Memorial of Saint Elizabeth Ann Seton, Religious

“The mercy of God is not an abstract idea, but a concrete reality with which he reveals his love as of that of a father or a mother, moved to the very depths out of love for their child. It is hardly an exaggeration to say that this is a “visceral” love. It gushes forth from the depths naturally, full of tenderness and compassion, indulgence and mercy. . . . Jesus introduces us to [a spectrum of] works of mercy so that we can know whether or not we are living as his disciples. Let us rediscover these corporal works of mercy: to feed the hungry, give drink to the thirsty, clothe the naked, welcome the stranger, heal the sick, visit the imprisoned, and bury the dead. Let us not forget the spiritual works of mercy: to counsel the doubtful, instruct the ignorant, admonish sinners, comfort the afflicted, forgive offences, bear patiently those who do us ill, and pray for the living and the dead.”

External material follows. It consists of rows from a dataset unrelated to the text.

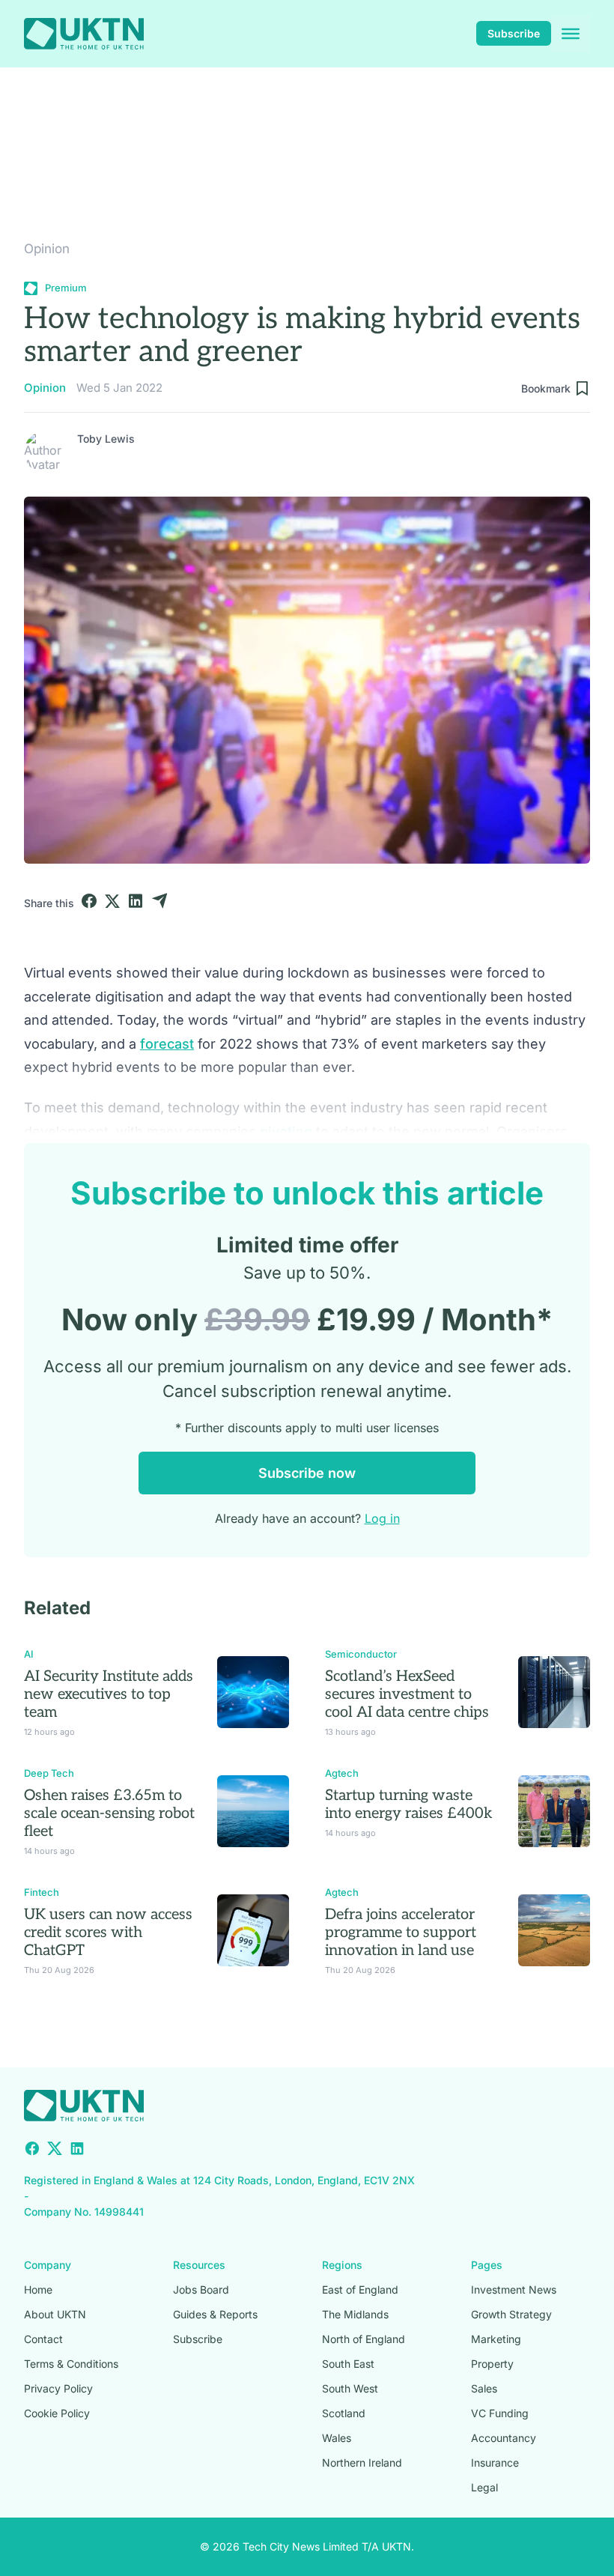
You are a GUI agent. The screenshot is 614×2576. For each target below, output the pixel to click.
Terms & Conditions (71, 2363)
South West (350, 2388)
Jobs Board (201, 2289)
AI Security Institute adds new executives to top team (108, 1694)
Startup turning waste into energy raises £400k (409, 1804)
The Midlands (355, 2314)
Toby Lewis (106, 438)
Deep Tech (49, 1773)
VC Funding (500, 2413)
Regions (342, 2264)
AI (29, 1654)
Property (492, 2363)
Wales (336, 2437)
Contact (43, 2339)
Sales (484, 2388)
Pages (486, 2264)
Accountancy (503, 2437)
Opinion (47, 248)
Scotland (343, 2413)
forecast (167, 1044)
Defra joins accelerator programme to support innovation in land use (400, 1933)
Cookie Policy (57, 2413)
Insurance (495, 2462)
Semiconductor (361, 1654)
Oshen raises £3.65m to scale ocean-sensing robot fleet (109, 1813)
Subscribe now (307, 1473)
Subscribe (513, 33)
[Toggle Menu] (571, 33)
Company (47, 2264)
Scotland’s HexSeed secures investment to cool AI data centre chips (407, 1694)
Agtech (342, 1773)
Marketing (496, 2339)
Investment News (513, 2289)
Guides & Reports (215, 2314)
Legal (484, 2487)
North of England (363, 2339)
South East (348, 2363)
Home (38, 2289)
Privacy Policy (58, 2388)
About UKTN (55, 2314)
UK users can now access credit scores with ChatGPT (108, 1933)
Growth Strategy (511, 2314)
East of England (360, 2289)
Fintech (41, 1892)
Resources (199, 2264)
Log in (382, 1518)
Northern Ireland (362, 2462)
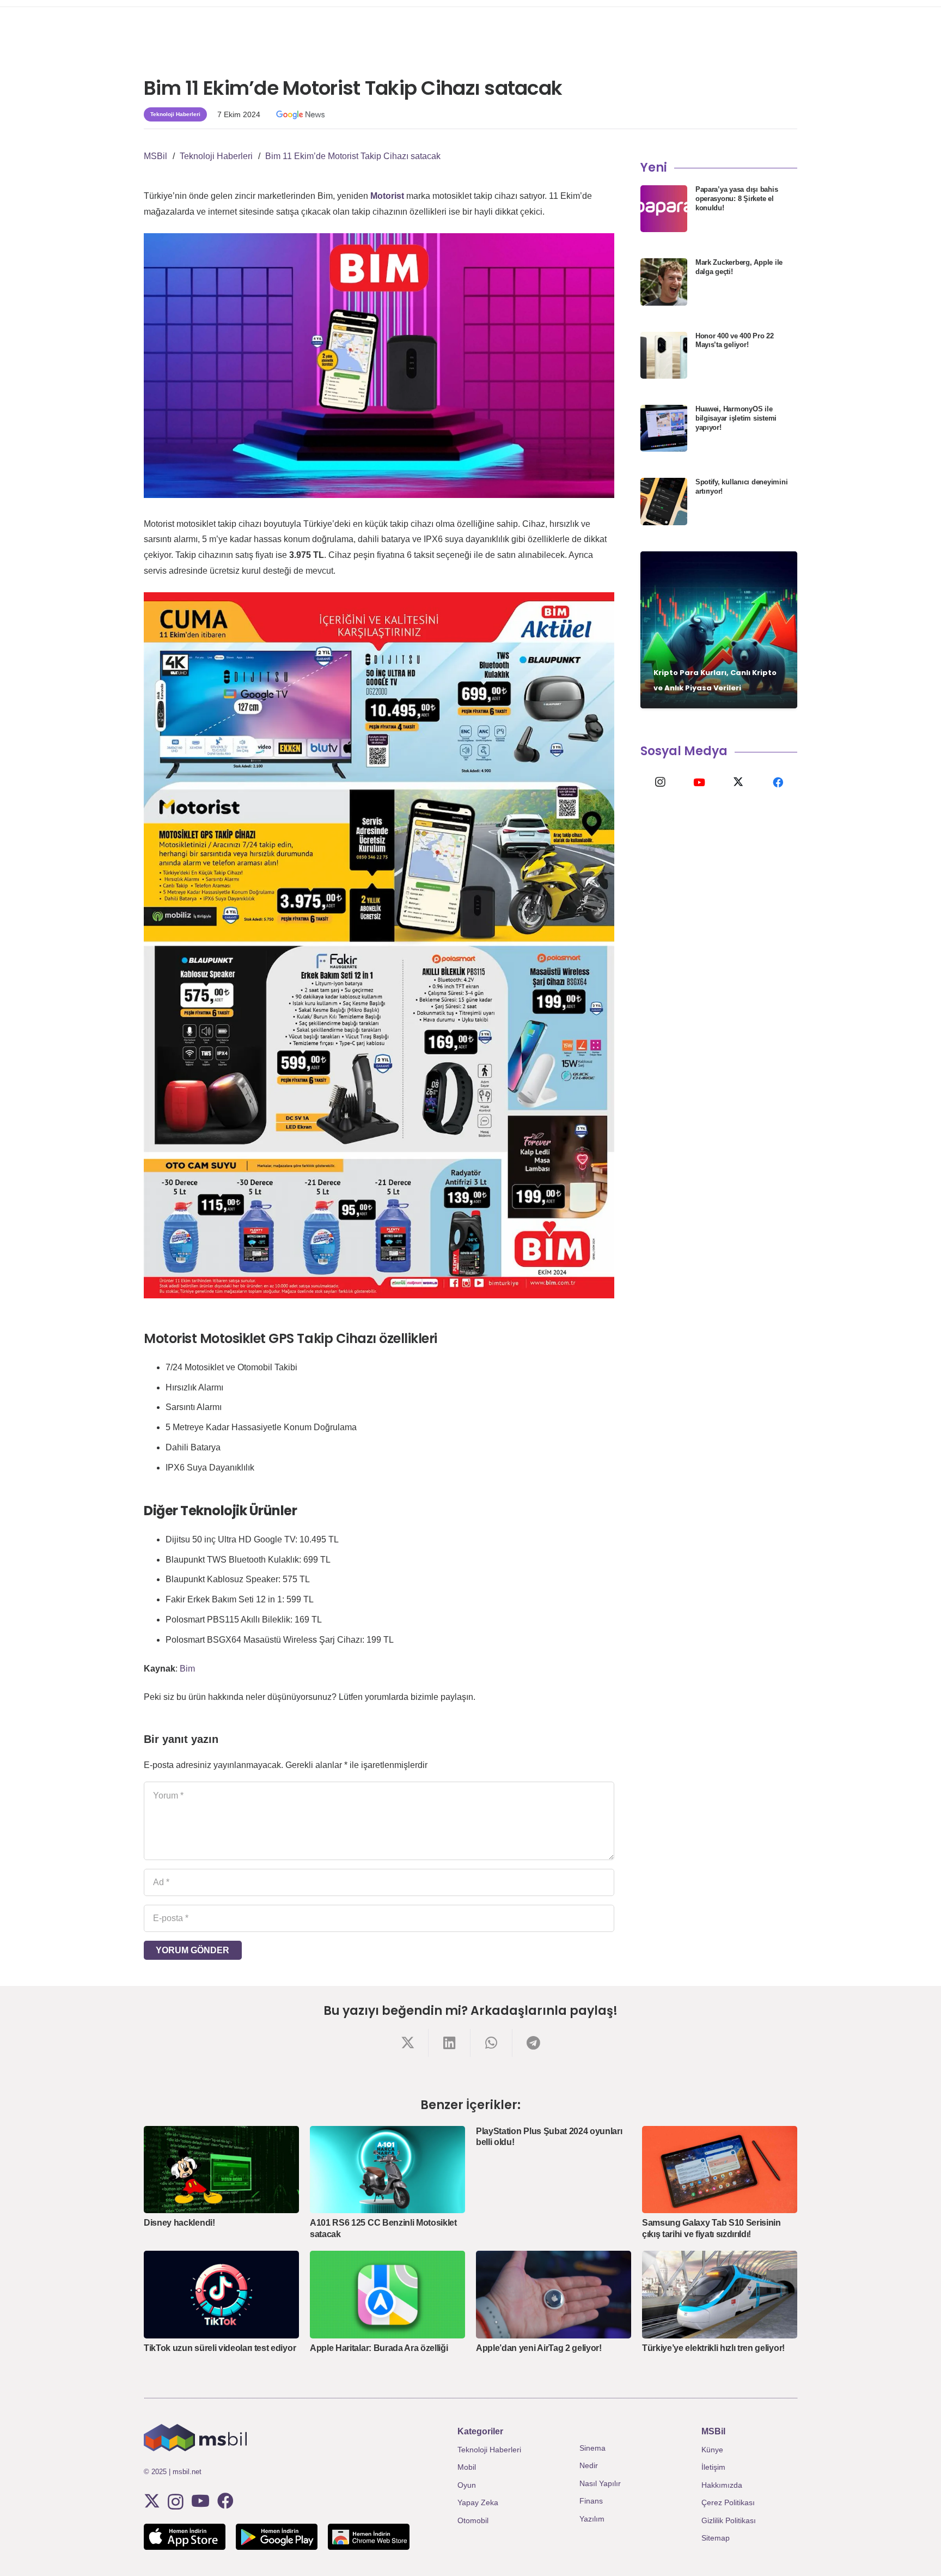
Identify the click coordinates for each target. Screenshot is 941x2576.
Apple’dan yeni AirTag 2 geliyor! (539, 2348)
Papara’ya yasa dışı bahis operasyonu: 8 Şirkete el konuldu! (736, 198)
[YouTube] (699, 782)
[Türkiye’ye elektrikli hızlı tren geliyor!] (719, 2294)
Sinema (592, 2448)
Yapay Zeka (477, 2502)
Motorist (387, 196)
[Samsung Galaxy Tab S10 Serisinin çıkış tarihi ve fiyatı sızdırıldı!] (719, 2169)
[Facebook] (777, 782)
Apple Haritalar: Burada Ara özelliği (379, 2348)
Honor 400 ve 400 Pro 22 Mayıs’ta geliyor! (734, 340)
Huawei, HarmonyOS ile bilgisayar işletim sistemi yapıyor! (736, 418)
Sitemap (715, 2538)
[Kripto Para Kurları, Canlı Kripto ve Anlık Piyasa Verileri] (718, 629)
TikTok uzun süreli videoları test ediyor (220, 2348)
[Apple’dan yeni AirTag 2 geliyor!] (553, 2294)
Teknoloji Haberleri (489, 2449)
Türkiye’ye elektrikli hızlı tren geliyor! (713, 2348)
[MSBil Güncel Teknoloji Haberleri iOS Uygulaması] (184, 2537)
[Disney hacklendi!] (221, 2169)
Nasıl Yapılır (600, 2483)
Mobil (466, 2467)
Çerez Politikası (728, 2502)
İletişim (713, 2467)
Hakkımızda (721, 2485)
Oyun (466, 2485)
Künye (712, 2449)
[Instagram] (660, 782)
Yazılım (591, 2518)
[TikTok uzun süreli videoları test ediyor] (221, 2294)
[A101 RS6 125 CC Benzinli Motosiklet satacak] (387, 2169)
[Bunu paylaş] (408, 2043)
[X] (738, 782)
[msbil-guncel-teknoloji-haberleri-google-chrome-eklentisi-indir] (369, 2537)
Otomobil (472, 2520)
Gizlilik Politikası (728, 2520)
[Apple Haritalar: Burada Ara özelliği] (387, 2294)
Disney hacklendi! (179, 2222)
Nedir (588, 2465)
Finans (591, 2500)
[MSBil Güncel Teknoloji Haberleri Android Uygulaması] (276, 2537)
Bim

Pope Francis, Misericordiae Vultus, April 11th, 2015

In the document quoted above, Pope Francis establishes the 2015-2016 Liturgical year as a “Jubilee Year of Mercy.”  It is wonderfully appropriate that today we celebrate the feast of Saint Elizabeth Ann Seton during this jubilee year because, with the “the visceral love” referred to by the Pope, she is a powerful witness to Mercy, the Corporal and Spiritual Works of Mercy in particular.

Elizabeth Ann Seton, commonly referred to as “Mother Seton,” was born in New York just prior to the Revolutionary War in 1774 and died in 1821.  She was canonized in 1975 by Pope Paul VI, becoming the first native-born United States citizen to be recognized as a Saint by the Catholic Church.

This remarkable woman spans the full spectrum of human experience.  She was a New York socialite, a devoted wife, the mother of five children, a widow, a grieving parent, a dedicated volunteer in charitable organizations, a convert to Catholicism, an educator, a social minister, and a catechist.   She established the first Catholic school in the nation at Emmitsburg, Maryland, thus spear-heading the American Catholic commitment to maintain our Catholic school system.   She founded the first American congregation of Religious Sisters, the Sisters of Charity, which has subsequently divided into six autonomous branches with more than 5,000 members.  All of them recognize their origin in their first group, personally established by Mother Seton in the Archdiocese of Baltimore (July 31st , 1809).  Since then, Mother Seton’s followers in religious life have  established hundreds of schools, social service centers and hospitals throughout America and around the world.

One of the mysteries of our Faith is “The Communion of Saints.”  We believe that we are all united in a profound solidarity, a solidarity which represents our union with those who have gone before us in Faith, together with those who make up our Christian community today world-wide.  In this communion and solidarity, let us pray for the Church, that we may enjoy the graces testified to so powerfully by St. Elizabeth Ann Seton – to invest ourselves in works of Mercy as she did:  to invest in them our time, energy, what we have, and what we are in gratitude for the abundance of Mercy God gives us continually in his unconditional love.